### Exercise directions
Could you copy verbatim the lines from the one containing "Viewport: 695px width, 1568px" through the one containing "coord(348,1443)", both included, and nothing else?

### Dataset records
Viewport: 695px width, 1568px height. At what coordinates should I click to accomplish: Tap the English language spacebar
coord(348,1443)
...
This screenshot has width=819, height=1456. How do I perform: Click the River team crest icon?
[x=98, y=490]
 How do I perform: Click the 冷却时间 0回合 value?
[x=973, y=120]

### Problem solution
Viewport: 695px width, 1568px height. At what coordinates should I click to accomplish: Tap the English language spacebar
coord(348,1443)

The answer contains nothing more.